I think what really sets one rehab apart
from another is what is the experience level of the staff?
Do you have staff that have done this before?
And do they have any specialties that they work in?
Are they experienced, and is it rehab experience?
And do they really love what they're doing?
What are the ratios between the nursing staff and patients?
What are the ratios between the therapist and the patients?
And who is the medical director?
Who is providing the overall leadership in that facility,
and is that a physician that you feel comfortable talking to?
Yes.
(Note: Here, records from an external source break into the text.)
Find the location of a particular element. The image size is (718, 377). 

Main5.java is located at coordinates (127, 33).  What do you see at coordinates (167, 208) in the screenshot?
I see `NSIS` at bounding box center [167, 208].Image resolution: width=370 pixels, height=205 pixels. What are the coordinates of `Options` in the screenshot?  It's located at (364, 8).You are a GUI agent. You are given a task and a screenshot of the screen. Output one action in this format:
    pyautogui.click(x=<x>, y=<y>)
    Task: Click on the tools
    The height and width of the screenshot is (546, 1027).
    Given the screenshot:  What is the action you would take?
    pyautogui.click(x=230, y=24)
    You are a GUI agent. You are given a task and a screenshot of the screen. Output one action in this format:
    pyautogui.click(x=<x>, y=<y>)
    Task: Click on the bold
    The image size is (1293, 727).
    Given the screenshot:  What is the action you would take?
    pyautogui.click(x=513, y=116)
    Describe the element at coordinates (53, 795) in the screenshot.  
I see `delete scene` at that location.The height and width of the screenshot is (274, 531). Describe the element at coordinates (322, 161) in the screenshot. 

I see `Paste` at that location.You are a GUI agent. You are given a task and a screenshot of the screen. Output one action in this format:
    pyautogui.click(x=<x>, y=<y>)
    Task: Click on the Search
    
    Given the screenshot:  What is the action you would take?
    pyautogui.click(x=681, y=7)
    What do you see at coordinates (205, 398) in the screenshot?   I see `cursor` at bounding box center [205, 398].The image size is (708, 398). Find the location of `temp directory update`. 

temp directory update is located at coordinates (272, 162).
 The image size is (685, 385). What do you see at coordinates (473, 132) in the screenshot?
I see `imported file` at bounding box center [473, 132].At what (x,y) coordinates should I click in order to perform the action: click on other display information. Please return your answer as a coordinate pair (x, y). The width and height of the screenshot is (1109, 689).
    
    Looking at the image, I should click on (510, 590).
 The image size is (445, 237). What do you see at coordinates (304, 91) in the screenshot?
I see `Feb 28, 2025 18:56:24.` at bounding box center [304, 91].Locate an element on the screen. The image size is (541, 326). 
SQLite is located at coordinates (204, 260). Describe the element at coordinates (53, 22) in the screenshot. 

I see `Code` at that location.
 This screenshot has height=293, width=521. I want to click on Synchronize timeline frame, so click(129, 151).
The majority of our staff have over 20 years of experience
and almost all of them, over 90 percent,
have experience in rehabilitation.
We have certified staff
with neurodevelopmental training, NDT training.
I have staff that had specialties
in swallowing disorders and in stroke care.
It's a team that's worked on a team before
so they know how to work together.
And then we have Doctor Georgianni
who is just leading the group
and he is just the most amazing board certified physiatrist
with just lots of years of experience.
I think, first of all, is the fact that he has
so much experience and he is a board certified physiatrist,
that's a doctor of physical medicine in rehab.
But more than that, he trusts his patient care
and his interaction with the patients and the families.
No one comes here saying things by like, "Well,
I just don't know what's going on and no one has talked to me
and I can't find my doctor."
He is one of those people who sits down with the patients,
sits down with the family, shares with them the agony
of what they're going through and give some hope.
And typically, what you see is he really gets them to do things
that are even beyond what our expectations are
because they feel so good about him and they feel
like they really can do it as a result to his intervention.
We've really tried to make it easy for physicians,
for case managers, for any one who wants
to refer a patient to a rehab center.
All you have to do is call,
say that you have an appropriate patient, give us the name
where the patient is at and we'll come
out and do an evaluation.
>> I'm not one to make a prognosis or prediction early
on when I have patients.
I like to be inventive and creative
and try different things.
And I think if people are encouraged,
you can get a lot out of them.
In other words they have that energy
to do things most people do.
They just don't know that they can do it.
So I kind of set the bar a little bit high
but not impossible.
So if someone makes a little bit
of an achievement, they can make more.
So, sometimes people defeat themselves because they think,
for instance, if they had a feeding tube,
they couldn't go home.
I've sent tons of people home
with feeding tubes even tracheostomy tube.
They're not in a ventilator
but they have a tube for-- help them breathing.
And if you can show people that they're capable
of doing something, then generally they'll rise
to the occasion and be able to do it.
So I don't know I've-- I had to say, I've a number of cases
that have been able to go home
that they thought they will going to be maybe
in a nursing home or never get home.
People who have returned back to work 'cause one
of the things I do with them, depending on age,
now I'd say younger, is to work with them and trying to get back
into a work environment.
Sometimes that's you got to work with the employer and you got
to ask for some concessions, you know, they need some extra help.
I've gotten people back driving
that thought they what other doctors have told them they
wouldn't drive again.
But it's a very detailed process on how I assess them,
not anybody, they got to pass some test and they got to do it.
But I never, I never put down any type of notion.
I'll give-- I'll give almost anything to try within reason.
But I encourage people to travel again, to be active,
to have much of a meaningful life as they can.